# [EXERCISES]
**A.** In the text about the Ofev trial, decide whether each of these statements agrees with it: (i) the trial will run for 52 weeks, (ii) the plan is to enroll 200 patients, (iii) there are fewer than 100 ILD conditions. Answer yes or no for each and quote the deciding words.
**B.** According to the text about the Ofev trial, what will be the study's primary yardstick?
**C.** From the text about the Ofev trial, extract the passage starting at "The study’s primary" and ending at "death despite treatment.".

BEGIN READING TEXT

The double-blind, randomized, placebo-controlled, Phase 3 clinical trial (NCT02999178) will run for 52 weeks. It will be global, and the plan is to enroll 600 patients.

The study’s primary yardstick will be whether Ofev can slow patients’ rate of decline in a lung function measure known as forced vital capacity. Other yardsticks, or endpoints, will include additional measures of lung function and whether Ofev improves patients’ quality of life.

Patients with ILDs, also called diffuse parenchymal lung diseases, can find themselves unable to breathe. The problem stems from impaired gas exchange — a consequence of inflammation or fibrosis in the lungs’ alveolar walls.

There are more than 200 ILD conditions. One is PF-ILD, which applies to patients who exhibit progressive fibrosing, or scarring.

The disease progression in PF-ILD is similar to that in idiopathic pulmonary fibrosis (IPF): worsening respiratory symptoms, lung function, and quality of life, and early death despite treatment.

END READING TEXT
BEGIN EXTRACTED INFORMATION

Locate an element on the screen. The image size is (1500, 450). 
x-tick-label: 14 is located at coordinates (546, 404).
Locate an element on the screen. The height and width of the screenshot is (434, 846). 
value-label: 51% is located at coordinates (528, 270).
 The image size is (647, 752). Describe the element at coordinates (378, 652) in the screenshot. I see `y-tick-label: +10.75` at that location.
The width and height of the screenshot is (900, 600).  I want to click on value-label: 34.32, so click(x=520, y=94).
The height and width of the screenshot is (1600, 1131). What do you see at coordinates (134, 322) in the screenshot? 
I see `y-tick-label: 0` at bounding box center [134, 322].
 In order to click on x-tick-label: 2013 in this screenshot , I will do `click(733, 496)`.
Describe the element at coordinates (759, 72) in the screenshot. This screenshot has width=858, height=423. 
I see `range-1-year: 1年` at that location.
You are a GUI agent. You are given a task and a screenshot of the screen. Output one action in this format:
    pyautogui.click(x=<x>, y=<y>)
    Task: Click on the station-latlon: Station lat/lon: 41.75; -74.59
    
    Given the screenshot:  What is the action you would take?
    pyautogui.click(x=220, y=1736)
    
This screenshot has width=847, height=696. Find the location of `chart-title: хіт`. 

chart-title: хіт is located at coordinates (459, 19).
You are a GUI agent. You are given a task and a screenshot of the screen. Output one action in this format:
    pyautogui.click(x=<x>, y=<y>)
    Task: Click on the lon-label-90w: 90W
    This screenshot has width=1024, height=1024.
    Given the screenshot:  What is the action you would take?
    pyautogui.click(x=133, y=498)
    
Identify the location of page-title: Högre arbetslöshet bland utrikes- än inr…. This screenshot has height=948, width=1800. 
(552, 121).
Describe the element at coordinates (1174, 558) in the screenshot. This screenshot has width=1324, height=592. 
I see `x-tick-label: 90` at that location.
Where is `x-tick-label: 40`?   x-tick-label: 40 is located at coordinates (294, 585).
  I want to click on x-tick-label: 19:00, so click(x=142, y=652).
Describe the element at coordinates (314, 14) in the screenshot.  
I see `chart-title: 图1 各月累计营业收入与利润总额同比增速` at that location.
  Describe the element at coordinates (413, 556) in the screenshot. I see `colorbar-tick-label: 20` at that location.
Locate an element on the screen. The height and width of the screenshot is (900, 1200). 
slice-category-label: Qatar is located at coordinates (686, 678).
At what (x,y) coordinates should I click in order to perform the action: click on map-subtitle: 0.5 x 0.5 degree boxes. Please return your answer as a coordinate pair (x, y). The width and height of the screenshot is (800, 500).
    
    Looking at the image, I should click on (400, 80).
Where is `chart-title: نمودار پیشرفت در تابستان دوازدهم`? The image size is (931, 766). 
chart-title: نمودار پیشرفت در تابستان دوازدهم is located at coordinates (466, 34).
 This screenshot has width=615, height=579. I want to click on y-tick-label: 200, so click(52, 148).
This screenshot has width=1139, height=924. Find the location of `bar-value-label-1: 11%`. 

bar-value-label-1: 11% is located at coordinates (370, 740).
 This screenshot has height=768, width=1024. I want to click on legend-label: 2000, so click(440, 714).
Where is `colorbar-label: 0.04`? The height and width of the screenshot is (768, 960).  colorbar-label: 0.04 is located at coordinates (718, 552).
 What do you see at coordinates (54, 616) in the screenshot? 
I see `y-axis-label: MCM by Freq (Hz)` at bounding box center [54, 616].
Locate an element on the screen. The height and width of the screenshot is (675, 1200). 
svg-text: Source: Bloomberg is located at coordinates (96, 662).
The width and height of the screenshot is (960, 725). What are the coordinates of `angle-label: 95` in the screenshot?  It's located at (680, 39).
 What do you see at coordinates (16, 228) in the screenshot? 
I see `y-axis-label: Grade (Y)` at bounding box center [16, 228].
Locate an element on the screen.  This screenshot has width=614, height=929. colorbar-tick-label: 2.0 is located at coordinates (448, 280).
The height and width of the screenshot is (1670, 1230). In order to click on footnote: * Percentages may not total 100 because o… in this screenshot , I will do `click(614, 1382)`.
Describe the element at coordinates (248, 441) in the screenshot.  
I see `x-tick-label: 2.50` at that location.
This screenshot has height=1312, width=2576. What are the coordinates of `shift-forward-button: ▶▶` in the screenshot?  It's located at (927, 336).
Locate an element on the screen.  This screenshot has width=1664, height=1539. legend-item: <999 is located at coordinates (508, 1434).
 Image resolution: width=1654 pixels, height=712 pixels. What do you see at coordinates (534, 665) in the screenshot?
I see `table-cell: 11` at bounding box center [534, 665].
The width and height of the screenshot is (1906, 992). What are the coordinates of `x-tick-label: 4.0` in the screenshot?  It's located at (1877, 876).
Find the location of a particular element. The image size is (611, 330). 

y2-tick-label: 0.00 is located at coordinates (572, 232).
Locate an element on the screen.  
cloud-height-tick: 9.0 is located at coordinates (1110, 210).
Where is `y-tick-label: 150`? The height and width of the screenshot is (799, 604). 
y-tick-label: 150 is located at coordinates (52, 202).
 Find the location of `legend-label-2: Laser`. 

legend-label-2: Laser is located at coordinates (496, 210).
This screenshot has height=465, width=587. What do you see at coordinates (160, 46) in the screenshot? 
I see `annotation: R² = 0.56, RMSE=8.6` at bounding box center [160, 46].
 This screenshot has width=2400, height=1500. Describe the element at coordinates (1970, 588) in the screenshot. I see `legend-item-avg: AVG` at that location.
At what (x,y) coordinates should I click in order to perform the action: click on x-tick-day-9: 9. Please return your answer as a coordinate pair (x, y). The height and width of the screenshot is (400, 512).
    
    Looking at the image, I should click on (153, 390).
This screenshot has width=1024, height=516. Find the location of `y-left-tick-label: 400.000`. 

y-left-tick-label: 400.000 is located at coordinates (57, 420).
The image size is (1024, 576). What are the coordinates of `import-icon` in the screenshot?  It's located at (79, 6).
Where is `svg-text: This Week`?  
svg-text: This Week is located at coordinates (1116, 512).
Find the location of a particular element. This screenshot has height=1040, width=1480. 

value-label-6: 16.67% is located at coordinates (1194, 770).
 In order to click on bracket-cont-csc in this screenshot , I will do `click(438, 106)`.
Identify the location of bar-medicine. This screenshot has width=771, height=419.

END EXTRACTED INFORMATION

# [SOLUTIONS BY TASK]
**A.**
(i) Yes: "will run for 52 weeks"
(ii) No: "the plan is to enroll 600 patients"
(iii) No: "There are more than 200 ILD conditions."

**B.** Whether Ofev can slow patients' rate of decline in forced vital capacity, a lung function measure.

**C.**
The study’s primary yardstick will be whether Ofev can slow patients’ rate of decline in a lung function measure known as forced vital capacity. Other yardsticks, or endpoints, will include additional measures of lung function and whether Ofev improves patients’ quality of life.

Patients with ILDs, also called diffuse parenchymal lung diseases, can find themselves unable to breathe. The problem stems from impaired gas exchange — a consequence of inflammation or fibrosis in the lungs’ alveolar walls.

There are more than 200 ILD conditions. One is PF-ILD, which applies to patients who exhibit progressive fibrosing, or scarring.

The disease progression in PF-ILD is similar to that in idiopathic pulmonary fibrosis (IPF): worsening respiratory symptoms, lung function, and quality of life, and early death despite treatment.